Hope in the Balance: a conversation with Dr. Furey part two

November 2020

The second of a three-part interview with Dr Andrew Furey, NL Premier and author of Hope in the Balance, which tells the story of Team Broken Earth, NL’s first foray into global medicine, and chronicles Furey’s journeys through Haiti, Bangladesh, and Ethiopia.

 

On Writing

 

Hope in the Balance is both a step-by-step manual on constructing a global health team, and a blow-by-blow description on the human costs to patient and medical-care provider. Responding to an international crisis – whether a sudden natural disaster or systemic poverty, violence, and corruption – means everyone on every side is under stress, striving to cope while experiencing or witnessing trauma.

 

Triage, especially in a mass casualty situation, becomes a purely logistical exercise. It sounds cold. It is.

–from Hope in the Balance

 

I wonder if you could talk a little bit about your writing process?

 

For me, part of the journey in writing this book was simply to discover the way in. It definitely evolved over time. I’m not a writer, obviously.
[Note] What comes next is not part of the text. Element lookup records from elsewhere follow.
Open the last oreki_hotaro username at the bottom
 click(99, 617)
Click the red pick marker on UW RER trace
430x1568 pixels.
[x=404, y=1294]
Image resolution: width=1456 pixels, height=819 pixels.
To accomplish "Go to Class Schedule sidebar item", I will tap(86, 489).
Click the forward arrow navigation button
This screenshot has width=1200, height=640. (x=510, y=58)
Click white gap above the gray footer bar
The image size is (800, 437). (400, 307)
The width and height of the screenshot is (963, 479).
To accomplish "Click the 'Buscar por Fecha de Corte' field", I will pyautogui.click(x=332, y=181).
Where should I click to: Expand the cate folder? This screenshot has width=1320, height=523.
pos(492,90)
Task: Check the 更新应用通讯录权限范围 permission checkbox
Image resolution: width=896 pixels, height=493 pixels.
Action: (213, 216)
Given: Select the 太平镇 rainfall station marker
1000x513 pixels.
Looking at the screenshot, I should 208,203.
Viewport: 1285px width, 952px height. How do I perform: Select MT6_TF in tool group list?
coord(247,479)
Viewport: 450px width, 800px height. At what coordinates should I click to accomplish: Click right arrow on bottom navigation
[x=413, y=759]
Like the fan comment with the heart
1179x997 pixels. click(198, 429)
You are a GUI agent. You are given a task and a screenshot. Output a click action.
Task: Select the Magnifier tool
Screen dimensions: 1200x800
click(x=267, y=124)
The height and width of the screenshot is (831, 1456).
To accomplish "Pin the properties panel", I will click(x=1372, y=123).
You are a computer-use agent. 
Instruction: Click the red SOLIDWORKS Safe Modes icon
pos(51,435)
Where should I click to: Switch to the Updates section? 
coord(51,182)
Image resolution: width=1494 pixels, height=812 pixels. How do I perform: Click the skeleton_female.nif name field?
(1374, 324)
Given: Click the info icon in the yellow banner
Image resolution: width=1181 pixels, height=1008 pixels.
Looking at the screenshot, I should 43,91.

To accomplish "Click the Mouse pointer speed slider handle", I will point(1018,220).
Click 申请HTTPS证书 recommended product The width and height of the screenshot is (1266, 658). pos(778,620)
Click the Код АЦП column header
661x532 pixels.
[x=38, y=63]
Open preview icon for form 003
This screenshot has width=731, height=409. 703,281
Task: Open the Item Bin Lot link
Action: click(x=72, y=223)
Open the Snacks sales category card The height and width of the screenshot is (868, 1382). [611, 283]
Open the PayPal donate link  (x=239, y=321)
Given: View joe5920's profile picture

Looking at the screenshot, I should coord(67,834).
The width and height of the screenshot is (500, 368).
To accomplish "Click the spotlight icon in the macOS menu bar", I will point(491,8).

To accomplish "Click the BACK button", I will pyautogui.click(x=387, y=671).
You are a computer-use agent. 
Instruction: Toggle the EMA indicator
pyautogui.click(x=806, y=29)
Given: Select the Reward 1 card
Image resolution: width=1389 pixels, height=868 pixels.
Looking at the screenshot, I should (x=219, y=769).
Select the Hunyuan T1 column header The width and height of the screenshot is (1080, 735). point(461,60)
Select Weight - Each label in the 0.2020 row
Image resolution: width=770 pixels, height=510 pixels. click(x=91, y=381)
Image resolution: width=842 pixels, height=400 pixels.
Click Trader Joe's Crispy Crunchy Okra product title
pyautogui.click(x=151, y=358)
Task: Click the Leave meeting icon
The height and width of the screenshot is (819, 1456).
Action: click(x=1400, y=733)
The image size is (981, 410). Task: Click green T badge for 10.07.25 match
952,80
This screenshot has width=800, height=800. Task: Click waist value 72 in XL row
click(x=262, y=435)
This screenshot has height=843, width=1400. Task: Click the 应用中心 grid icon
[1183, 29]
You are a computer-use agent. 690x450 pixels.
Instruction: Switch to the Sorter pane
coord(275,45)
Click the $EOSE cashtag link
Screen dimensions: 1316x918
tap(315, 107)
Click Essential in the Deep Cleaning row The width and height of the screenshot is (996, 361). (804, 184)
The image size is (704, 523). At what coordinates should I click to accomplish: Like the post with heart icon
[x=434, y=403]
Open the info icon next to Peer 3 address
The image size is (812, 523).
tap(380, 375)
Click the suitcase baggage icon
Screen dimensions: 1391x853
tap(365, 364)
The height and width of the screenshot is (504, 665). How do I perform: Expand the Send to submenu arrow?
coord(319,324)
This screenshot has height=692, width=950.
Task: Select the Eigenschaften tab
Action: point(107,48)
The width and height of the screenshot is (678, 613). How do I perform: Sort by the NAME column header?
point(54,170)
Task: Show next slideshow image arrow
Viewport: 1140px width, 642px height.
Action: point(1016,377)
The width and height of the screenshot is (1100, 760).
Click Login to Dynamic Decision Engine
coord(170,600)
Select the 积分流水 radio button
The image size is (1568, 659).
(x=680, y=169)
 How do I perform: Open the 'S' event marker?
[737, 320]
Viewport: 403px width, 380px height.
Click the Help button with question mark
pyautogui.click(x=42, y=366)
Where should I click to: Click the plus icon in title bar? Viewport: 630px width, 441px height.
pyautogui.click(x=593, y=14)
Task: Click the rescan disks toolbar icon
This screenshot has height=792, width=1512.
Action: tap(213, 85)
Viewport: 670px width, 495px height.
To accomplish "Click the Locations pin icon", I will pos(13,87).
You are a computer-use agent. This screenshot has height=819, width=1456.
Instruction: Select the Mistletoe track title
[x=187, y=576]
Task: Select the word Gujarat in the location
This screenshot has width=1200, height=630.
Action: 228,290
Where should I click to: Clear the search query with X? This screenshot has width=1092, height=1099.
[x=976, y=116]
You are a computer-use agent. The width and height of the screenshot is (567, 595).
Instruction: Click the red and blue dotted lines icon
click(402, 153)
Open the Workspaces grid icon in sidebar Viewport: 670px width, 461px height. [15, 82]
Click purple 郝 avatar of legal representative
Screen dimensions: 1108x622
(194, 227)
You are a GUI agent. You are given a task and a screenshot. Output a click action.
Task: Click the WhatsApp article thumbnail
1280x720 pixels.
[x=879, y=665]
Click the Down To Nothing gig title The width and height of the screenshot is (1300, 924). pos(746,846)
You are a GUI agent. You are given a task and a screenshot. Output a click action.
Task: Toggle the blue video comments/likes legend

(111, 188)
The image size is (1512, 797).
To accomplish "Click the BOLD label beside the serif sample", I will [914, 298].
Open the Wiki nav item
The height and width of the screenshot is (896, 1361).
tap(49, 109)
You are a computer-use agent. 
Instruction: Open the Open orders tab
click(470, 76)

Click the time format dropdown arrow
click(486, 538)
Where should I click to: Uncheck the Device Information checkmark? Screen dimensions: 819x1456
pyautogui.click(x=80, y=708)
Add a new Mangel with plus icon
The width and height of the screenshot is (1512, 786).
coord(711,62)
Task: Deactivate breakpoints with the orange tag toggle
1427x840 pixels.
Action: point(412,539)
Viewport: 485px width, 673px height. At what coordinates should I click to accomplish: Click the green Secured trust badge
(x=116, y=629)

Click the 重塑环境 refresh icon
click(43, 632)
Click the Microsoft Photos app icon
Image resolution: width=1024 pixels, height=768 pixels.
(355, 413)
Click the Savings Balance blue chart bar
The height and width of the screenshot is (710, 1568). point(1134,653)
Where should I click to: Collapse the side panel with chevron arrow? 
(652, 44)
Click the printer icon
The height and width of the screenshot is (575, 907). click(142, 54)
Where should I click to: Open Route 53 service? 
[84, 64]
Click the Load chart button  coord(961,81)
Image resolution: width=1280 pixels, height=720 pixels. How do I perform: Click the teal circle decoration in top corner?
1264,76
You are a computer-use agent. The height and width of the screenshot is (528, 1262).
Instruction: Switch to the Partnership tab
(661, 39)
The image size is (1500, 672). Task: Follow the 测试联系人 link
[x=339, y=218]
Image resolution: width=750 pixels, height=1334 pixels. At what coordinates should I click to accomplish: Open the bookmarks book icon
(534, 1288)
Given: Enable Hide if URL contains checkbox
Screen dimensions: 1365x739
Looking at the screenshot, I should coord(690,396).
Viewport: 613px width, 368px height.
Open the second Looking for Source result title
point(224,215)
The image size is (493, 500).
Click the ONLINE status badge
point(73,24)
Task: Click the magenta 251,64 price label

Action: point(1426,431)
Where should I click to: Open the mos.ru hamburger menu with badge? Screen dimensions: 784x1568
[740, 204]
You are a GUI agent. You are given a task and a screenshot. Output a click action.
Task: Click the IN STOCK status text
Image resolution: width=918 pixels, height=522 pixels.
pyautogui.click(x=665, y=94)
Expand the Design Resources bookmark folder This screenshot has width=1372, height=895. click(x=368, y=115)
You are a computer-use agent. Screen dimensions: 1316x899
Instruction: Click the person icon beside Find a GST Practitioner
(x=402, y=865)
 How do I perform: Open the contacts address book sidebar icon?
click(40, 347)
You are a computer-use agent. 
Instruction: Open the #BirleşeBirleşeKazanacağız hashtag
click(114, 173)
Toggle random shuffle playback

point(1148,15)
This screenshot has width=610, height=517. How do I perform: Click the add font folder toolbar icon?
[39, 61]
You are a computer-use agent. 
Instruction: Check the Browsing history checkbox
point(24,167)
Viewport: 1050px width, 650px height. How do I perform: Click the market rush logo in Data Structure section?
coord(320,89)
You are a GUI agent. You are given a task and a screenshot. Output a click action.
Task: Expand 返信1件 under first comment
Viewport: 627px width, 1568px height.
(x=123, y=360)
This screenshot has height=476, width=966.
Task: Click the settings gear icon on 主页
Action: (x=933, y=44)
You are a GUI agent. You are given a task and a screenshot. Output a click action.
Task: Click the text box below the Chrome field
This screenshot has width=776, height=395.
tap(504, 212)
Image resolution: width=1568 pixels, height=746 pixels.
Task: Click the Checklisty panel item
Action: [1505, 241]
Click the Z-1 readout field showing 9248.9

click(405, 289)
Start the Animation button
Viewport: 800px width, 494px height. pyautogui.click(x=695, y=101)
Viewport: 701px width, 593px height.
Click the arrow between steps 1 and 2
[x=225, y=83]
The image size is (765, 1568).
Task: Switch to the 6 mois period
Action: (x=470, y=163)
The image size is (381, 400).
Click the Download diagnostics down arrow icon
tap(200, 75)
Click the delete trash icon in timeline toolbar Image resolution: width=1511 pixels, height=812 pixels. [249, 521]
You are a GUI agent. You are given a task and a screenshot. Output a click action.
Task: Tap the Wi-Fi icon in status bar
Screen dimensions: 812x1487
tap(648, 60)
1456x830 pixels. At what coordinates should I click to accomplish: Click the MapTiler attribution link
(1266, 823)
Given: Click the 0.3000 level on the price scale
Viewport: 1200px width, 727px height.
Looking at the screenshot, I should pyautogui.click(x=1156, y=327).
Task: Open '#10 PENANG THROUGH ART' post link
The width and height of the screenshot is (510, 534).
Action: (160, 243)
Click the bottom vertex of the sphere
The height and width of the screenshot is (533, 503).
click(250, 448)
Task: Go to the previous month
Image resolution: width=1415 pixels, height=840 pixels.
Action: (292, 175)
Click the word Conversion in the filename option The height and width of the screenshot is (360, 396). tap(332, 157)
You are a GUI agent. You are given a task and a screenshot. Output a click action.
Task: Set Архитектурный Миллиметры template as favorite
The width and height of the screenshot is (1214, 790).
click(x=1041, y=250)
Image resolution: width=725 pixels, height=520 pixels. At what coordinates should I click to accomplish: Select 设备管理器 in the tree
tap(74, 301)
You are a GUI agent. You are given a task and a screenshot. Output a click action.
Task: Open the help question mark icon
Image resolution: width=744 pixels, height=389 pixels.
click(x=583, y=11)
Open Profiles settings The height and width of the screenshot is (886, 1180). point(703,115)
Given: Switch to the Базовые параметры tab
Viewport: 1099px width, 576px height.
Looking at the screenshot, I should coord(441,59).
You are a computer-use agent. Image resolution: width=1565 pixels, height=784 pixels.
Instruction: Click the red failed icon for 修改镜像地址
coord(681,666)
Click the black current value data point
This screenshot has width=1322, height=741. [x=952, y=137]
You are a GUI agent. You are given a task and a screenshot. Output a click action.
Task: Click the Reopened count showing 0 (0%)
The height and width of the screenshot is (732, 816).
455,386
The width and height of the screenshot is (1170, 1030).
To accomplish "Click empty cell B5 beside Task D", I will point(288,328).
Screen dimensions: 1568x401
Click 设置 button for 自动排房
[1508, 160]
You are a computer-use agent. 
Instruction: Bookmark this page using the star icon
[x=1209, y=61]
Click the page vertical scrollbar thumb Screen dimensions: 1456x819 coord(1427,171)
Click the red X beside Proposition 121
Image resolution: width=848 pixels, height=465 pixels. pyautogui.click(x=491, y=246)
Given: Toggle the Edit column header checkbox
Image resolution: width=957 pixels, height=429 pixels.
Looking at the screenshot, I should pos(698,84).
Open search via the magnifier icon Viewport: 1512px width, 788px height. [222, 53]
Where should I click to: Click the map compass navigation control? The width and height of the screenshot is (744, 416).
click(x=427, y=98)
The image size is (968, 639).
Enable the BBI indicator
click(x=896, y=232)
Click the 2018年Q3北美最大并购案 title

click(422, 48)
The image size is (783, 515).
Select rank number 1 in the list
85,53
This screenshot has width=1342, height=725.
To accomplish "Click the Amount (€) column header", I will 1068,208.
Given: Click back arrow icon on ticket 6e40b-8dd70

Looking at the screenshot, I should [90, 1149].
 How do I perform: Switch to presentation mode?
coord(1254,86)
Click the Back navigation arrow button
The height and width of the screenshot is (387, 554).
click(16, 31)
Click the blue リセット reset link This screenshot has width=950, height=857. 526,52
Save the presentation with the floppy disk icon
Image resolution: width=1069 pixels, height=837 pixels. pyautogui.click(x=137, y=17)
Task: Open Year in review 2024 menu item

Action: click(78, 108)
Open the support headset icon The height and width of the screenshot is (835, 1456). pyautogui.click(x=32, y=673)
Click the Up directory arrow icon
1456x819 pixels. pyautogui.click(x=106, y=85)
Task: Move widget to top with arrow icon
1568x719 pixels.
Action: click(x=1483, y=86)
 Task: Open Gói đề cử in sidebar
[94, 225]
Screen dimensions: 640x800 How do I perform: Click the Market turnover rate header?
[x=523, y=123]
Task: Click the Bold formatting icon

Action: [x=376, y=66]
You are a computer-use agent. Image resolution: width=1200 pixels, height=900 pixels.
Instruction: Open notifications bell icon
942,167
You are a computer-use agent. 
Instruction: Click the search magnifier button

It started from people suggesting I write something personal, almost a journal initially, and that developed into people suggesting that I should write a blog, and of course that’s a different style than a book. And with, I’m not going to lie, a lot of help, people were interested in seeing that my story was told, it developed from a journal style to a blog style; it morphed into a chapter and then more chapters and then the bulk of the book was written by the time I had a publisher. Of course you had to create a narrative around it, and tie all your random thoughts together.

 

Did you keep a diary from the beginning, make personal notes as you went along?

 

Yes, I made personal notes, but not in a traditional Dear Diary style. My uncle [Leo Furey] is a writer [The Long Run, 2004]. Him and I are tight, and he suggested that I should work in almost a poetic style, to get all your thoughts down, and every now and then do a word dump. Then you can reflect back on that and develop it – or not develop it. Frankly the thing that really catapulted the writing was the blog and me recognizing how that can be cathartic.

 

You’re writing about a lot of trauma, what you see, and what you experience yourself. Does writing help you process that too?

 

Absolutely. 100 per cent. Part of it is writing to tell a story but part of it is writing to a point of catharsis.

 

Speaking of family, you say in the book that you were taught growing up that “Curiousity is better than ambition.” 

 

My father [Senator George Furey] still says to me, and I say that in the book as well, he doesn’t know what he wants to be when he grows up. His path has certainly reflected that.

 

The throughline of your family’s experience is really astounding. [In the 1950s Furey’s grandmother left her abusive husband, taking her eight children, in an era when domestic assault was considered a private family problem and there was simply no such thing as a married woman striking out on her own with the youngsters in tow.]

 

I stand on the shoulders of their experience every day. My grandmother is nothing short of a hero to me. My aunt, Sister Rosalita, she was just such a hard driver. I love hearing stories about her. [Comedian] Mark Critch, she’s even in his book [Son of a Critch, 2019], he tells the story of how he wouldn’t have gone to his first acting audition, but she drove to his house and she picked him up and she drove him there. That was part of a neat thing to write the book and be able to reflect on my family a little bit. That was a good emotional experience for me.

 

I was interested in doctors who write. I just Googled it, thinking I’d find examples like Dr Wilfrid Grenfell and his A Labrador Doctor. But Chekhov was a doctor, which I’d forgotten –

 

My uncle Leo reminds me of that all the time.

 

–and I had never known that Conan Doyle was a doctor.

 

I didn’t know that.

 

And then there’s–

 

Jurassic Park–

 

-Michael Crichton, right.

 

Oh yeah, he’s written a lot of good books.

 

So you’re joining a field with a lot of promise, once you’re finished with this gig in the Confederation Building.